Available data:
────────────────────

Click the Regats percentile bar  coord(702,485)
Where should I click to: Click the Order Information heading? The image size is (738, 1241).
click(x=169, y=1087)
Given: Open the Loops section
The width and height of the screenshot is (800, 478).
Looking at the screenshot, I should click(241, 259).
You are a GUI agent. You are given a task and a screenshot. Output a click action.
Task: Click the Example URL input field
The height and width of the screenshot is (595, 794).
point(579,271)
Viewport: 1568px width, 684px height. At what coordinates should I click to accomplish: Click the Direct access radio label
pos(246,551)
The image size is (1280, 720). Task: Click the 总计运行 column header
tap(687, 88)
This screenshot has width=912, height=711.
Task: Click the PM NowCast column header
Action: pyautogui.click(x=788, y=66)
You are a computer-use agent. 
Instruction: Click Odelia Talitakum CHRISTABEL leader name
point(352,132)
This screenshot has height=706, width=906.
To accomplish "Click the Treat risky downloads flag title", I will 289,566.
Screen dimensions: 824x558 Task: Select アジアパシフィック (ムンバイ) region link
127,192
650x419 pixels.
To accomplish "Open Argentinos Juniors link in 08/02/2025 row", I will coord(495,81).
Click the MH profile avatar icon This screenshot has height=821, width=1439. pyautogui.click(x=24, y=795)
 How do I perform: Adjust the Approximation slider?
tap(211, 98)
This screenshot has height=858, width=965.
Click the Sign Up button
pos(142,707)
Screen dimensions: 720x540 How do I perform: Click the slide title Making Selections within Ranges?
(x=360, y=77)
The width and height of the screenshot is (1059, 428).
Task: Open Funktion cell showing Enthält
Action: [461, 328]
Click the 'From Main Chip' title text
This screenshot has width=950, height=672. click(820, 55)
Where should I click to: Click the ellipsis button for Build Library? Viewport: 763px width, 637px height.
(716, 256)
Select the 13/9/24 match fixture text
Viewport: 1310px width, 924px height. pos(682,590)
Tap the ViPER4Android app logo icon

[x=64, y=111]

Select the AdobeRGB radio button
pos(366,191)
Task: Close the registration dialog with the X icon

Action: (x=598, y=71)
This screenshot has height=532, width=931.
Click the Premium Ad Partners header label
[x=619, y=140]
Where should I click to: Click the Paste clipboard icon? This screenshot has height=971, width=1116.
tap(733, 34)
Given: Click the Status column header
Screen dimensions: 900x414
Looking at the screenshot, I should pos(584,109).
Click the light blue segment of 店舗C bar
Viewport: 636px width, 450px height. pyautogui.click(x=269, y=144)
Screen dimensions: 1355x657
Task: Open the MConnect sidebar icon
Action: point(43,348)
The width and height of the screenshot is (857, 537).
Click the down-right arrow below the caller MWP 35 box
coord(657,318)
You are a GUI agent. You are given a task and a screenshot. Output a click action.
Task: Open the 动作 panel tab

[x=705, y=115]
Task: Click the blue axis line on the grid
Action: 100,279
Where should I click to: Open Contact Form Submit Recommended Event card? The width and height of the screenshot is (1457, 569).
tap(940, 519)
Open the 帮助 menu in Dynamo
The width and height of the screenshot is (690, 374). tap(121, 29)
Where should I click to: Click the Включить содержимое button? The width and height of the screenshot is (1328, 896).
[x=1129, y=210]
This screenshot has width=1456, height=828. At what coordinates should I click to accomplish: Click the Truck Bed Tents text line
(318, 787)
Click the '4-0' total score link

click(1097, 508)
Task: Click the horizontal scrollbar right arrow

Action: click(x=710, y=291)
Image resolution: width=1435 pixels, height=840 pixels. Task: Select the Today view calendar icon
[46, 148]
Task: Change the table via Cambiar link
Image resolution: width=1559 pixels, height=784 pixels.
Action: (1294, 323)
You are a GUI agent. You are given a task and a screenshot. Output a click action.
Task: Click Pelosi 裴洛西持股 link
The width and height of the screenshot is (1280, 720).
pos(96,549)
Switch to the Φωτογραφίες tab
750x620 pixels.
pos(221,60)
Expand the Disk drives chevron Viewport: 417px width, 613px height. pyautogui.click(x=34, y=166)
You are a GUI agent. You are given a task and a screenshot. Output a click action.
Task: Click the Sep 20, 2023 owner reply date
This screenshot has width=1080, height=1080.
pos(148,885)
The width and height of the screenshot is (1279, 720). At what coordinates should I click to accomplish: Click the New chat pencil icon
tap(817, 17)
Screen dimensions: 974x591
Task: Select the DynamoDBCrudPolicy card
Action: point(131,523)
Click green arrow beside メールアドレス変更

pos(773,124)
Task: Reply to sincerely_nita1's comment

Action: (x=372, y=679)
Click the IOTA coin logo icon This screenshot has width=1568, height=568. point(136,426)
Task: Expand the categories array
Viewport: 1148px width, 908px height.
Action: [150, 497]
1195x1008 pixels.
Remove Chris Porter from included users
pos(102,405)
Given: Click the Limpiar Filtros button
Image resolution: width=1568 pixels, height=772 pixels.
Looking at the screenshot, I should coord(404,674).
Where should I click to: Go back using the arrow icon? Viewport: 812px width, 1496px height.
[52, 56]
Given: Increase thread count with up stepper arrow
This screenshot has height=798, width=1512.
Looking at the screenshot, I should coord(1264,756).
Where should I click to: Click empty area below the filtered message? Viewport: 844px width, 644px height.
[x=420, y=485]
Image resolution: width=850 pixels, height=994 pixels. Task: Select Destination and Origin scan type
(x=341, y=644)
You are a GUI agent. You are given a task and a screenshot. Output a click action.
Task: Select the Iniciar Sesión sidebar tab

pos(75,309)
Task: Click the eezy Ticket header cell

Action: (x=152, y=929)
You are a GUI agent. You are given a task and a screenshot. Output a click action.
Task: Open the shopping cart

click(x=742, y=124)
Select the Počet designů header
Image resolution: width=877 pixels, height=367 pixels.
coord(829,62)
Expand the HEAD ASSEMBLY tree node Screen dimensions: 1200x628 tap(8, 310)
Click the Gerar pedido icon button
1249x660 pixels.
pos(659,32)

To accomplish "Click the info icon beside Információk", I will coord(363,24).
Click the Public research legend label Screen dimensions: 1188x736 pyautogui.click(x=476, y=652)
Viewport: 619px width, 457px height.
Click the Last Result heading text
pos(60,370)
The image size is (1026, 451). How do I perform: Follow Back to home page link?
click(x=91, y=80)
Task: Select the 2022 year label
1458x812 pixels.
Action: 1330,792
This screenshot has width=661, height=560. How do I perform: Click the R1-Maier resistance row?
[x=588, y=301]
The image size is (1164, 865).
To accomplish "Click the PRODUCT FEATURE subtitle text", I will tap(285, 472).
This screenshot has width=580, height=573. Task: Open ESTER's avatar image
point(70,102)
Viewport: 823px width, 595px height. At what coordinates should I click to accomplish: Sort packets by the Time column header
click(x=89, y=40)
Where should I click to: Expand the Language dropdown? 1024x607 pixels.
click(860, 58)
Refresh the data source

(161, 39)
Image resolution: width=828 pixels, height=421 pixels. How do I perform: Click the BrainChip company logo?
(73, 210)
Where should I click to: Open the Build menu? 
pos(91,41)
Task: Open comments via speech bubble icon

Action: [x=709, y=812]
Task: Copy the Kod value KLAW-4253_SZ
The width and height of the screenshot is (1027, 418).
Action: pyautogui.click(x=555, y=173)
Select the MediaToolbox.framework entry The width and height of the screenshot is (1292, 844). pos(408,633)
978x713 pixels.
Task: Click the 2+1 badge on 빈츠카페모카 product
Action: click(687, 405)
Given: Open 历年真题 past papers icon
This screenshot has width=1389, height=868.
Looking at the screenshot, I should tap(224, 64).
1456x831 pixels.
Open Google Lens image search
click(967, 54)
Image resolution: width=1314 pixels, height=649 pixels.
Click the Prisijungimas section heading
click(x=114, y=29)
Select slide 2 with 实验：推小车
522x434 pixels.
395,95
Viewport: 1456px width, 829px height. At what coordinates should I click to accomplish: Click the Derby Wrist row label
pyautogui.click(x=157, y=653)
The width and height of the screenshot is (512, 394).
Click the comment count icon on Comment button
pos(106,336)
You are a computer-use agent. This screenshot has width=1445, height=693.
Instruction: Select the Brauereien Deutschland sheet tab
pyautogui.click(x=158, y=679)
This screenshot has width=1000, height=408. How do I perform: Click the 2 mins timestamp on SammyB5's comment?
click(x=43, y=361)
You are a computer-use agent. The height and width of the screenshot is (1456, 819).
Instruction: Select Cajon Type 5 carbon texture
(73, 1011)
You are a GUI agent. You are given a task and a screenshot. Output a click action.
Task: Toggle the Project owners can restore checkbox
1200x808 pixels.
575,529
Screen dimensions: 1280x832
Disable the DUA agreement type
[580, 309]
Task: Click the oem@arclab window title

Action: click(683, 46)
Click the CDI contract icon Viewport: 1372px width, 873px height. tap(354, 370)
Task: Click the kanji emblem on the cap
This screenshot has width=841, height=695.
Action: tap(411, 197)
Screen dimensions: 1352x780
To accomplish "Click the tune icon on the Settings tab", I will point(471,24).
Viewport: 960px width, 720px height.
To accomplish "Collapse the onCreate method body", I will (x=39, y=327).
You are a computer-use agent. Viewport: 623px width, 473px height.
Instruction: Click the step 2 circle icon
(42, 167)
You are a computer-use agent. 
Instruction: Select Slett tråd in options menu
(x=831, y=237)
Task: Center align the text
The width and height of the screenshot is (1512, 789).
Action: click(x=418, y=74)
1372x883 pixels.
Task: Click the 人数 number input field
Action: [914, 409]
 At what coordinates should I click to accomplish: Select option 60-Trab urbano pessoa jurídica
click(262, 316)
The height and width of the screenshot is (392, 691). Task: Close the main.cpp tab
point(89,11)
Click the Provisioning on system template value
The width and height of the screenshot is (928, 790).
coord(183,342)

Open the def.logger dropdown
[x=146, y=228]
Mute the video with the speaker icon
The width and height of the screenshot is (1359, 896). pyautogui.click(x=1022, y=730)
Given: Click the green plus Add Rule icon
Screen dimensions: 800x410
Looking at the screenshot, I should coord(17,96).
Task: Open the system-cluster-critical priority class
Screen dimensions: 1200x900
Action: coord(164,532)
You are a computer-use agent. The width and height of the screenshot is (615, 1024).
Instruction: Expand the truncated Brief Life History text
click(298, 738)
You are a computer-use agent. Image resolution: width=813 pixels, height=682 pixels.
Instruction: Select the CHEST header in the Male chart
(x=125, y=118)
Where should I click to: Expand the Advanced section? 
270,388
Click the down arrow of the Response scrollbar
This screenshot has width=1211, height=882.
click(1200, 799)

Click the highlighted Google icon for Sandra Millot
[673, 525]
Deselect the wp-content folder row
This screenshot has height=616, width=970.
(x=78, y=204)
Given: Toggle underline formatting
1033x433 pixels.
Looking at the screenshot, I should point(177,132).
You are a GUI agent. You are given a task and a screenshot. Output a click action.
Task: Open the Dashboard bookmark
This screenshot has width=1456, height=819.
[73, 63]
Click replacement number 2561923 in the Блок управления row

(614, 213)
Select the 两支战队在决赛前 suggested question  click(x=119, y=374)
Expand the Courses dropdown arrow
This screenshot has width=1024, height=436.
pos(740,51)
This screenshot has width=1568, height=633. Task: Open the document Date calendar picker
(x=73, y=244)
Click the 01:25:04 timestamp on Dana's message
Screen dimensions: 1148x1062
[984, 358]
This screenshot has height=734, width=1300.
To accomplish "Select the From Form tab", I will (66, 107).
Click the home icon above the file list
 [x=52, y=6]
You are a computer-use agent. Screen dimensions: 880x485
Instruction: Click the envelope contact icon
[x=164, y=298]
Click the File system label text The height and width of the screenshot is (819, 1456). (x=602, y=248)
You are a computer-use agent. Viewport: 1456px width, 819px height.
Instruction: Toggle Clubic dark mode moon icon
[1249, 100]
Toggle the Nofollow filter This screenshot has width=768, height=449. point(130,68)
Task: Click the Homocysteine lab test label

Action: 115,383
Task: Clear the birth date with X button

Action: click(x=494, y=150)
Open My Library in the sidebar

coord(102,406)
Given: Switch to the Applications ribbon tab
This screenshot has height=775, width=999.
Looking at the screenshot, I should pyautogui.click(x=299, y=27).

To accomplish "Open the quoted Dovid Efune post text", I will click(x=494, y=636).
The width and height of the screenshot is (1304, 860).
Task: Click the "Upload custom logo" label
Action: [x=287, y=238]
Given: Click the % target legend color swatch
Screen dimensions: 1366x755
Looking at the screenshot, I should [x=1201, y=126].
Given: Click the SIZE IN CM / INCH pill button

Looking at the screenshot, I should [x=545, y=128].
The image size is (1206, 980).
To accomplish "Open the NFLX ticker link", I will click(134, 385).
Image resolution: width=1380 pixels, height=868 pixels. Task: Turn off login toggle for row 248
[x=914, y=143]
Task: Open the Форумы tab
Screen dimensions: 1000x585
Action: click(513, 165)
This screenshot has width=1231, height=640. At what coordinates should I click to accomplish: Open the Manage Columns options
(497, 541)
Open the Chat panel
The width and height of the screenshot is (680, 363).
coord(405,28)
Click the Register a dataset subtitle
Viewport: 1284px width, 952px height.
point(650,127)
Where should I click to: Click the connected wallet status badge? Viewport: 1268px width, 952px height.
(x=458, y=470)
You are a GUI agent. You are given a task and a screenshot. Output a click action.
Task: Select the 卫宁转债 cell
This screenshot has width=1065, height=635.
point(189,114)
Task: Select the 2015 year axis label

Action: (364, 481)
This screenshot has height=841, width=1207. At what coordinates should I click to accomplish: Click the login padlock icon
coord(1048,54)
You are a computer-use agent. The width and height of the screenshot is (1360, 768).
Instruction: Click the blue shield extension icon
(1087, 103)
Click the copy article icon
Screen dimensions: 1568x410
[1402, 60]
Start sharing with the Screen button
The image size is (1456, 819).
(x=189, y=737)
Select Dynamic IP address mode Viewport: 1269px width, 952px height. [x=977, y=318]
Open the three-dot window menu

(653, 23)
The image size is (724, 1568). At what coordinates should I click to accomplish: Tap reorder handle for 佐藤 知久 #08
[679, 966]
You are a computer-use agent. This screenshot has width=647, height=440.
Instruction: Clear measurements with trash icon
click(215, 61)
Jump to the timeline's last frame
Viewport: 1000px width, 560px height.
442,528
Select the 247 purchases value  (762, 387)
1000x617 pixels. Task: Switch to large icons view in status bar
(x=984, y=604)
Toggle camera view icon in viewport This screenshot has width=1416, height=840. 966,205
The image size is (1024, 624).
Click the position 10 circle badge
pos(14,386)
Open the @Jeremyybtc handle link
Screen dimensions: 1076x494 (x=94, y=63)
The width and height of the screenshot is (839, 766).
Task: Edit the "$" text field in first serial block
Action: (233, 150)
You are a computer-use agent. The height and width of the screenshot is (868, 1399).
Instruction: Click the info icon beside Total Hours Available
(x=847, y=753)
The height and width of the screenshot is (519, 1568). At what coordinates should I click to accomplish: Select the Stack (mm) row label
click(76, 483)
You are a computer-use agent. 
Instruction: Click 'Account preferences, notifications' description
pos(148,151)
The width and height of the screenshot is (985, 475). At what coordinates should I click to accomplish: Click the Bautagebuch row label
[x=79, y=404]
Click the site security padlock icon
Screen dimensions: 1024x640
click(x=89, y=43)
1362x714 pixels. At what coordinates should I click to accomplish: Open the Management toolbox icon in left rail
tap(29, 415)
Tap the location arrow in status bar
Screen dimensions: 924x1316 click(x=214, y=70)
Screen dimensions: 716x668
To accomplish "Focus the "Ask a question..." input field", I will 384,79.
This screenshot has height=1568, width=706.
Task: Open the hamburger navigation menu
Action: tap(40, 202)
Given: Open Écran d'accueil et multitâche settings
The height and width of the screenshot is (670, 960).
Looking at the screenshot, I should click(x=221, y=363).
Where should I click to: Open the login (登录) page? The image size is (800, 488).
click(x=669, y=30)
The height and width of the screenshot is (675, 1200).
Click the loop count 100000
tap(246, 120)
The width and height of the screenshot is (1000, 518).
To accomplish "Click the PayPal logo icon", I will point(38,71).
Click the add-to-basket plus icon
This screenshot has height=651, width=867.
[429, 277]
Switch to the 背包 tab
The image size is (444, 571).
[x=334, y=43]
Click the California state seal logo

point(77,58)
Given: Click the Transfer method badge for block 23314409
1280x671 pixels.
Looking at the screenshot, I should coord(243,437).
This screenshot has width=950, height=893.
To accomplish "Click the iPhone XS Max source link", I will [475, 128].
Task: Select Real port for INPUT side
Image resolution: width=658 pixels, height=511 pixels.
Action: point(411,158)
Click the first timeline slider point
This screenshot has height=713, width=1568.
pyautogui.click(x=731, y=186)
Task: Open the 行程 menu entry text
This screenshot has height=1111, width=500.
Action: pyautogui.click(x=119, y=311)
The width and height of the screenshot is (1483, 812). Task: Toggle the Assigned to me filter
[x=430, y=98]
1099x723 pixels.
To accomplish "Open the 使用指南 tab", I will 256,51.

────────────────────

Prompt: Please print the material above exactly as it appears, from its first line through the line containing "This screenshot has height=858, width=965.", inclusive, and stop there.

Solution below:
Click the Regats percentile bar  coord(702,485)
Where should I click to: Click the Order Information heading? The image size is (738, 1241).
click(x=169, y=1087)
Given: Open the Loops section
The width and height of the screenshot is (800, 478).
Looking at the screenshot, I should click(241, 259).
You are a GUI agent. You are given a task and a screenshot. Output a click action.
Task: Click the Example URL input field
The height and width of the screenshot is (595, 794).
point(579,271)
Viewport: 1568px width, 684px height. At what coordinates should I click to accomplish: Click the Direct access radio label
pos(246,551)
The image size is (1280, 720). Task: Click the 总计运行 column header
tap(687, 88)
This screenshot has width=912, height=711.
Task: Click the PM NowCast column header
Action: pyautogui.click(x=788, y=66)
You are a computer-use agent. 
Instruction: Click Odelia Talitakum CHRISTABEL leader name
point(352,132)
This screenshot has height=706, width=906.
To accomplish "Click the Treat risky downloads flag title", I will 289,566.
Screen dimensions: 824x558 Task: Select アジアパシフィック (ムンバイ) region link
127,192
650x419 pixels.
To accomplish "Open Argentinos Juniors link in 08/02/2025 row", I will coord(495,81).
Click the MH profile avatar icon This screenshot has height=821, width=1439. pyautogui.click(x=24, y=795)
 How do I perform: Adjust the Approximation slider?
tap(211, 98)
This screenshot has height=858, width=965.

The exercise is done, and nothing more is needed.